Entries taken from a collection
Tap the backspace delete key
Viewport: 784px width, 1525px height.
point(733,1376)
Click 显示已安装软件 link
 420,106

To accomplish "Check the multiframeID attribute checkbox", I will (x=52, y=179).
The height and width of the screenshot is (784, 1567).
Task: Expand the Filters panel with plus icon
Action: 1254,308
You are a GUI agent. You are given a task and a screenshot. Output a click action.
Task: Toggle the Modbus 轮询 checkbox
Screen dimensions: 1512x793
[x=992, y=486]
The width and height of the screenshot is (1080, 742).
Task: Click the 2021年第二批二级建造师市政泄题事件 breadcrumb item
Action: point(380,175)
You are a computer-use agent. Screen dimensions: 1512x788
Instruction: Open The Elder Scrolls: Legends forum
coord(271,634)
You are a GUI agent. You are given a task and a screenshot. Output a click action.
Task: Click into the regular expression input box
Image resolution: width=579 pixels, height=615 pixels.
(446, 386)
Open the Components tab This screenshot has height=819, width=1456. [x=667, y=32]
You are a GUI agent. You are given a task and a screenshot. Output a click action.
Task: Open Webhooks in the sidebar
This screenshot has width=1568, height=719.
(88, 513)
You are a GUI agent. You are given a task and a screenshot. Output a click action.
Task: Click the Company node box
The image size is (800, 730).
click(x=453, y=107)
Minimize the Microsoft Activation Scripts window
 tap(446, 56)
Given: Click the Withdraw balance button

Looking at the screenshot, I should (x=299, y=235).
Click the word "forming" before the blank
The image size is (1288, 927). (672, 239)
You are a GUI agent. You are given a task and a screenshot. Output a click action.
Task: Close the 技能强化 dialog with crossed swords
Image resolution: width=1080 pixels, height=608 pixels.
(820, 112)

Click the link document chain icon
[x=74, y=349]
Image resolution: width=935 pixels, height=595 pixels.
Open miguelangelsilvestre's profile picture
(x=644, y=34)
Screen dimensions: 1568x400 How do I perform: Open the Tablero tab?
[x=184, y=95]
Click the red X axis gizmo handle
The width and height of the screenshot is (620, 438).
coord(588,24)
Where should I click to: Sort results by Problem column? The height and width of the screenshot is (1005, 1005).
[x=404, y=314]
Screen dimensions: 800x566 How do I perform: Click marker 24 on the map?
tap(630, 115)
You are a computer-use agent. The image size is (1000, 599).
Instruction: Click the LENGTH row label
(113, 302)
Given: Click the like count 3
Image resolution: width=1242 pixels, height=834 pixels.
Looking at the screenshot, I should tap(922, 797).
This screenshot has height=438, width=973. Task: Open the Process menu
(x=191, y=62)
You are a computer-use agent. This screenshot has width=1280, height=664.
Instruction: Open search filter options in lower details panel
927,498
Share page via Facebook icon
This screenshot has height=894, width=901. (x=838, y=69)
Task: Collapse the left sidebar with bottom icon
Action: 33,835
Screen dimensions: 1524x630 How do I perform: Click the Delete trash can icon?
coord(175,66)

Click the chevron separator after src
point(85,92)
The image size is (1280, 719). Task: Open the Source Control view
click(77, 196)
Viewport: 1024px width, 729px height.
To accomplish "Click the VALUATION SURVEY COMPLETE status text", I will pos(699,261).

> **Problem**
Quote exactly and only the lines from the one holding "The image size is (800, 730)." through the end of the data.

> **Answer area**
The image size is (800, 730).
click(x=453, y=107)
Minimize the Microsoft Activation Scripts window
 tap(446, 56)
Given: Click the Withdraw balance button

Looking at the screenshot, I should (x=299, y=235).
Click the word "forming" before the blank
The image size is (1288, 927). (672, 239)
You are a GUI agent. You are given a task and a screenshot. Output a click action.
Task: Close the 技能强化 dialog with crossed swords
Image resolution: width=1080 pixels, height=608 pixels.
(820, 112)

Click the link document chain icon
[x=74, y=349]
Image resolution: width=935 pixels, height=595 pixels.
Open miguelangelsilvestre's profile picture
(x=644, y=34)
Screen dimensions: 1568x400 How do I perform: Open the Tablero tab?
[x=184, y=95]
Click the red X axis gizmo handle
The width and height of the screenshot is (620, 438).
coord(588,24)
Where should I click to: Sort results by Problem column? The height and width of the screenshot is (1005, 1005).
[x=404, y=314]
Screen dimensions: 800x566 How do I perform: Click marker 24 on the map?
tap(630, 115)
You are a computer-use agent. The image size is (1000, 599).
Instruction: Click the LENGTH row label
(113, 302)
Given: Click the like count 3
Image resolution: width=1242 pixels, height=834 pixels.
Looking at the screenshot, I should tap(922, 797).
This screenshot has height=438, width=973. Task: Open the Process menu
(x=191, y=62)
You are a computer-use agent. This screenshot has width=1280, height=664.
Instruction: Open search filter options in lower details panel
927,498
Share page via Facebook icon
This screenshot has height=894, width=901. (x=838, y=69)
Task: Collapse the left sidebar with bottom icon
Action: 33,835
Screen dimensions: 1524x630 How do I perform: Click the Delete trash can icon?
coord(175,66)

Click the chevron separator after src
point(85,92)
The image size is (1280, 719). Task: Open the Source Control view
click(77, 196)
Viewport: 1024px width, 729px height.
To accomplish "Click the VALUATION SURVEY COMPLETE status text", I will pos(699,261).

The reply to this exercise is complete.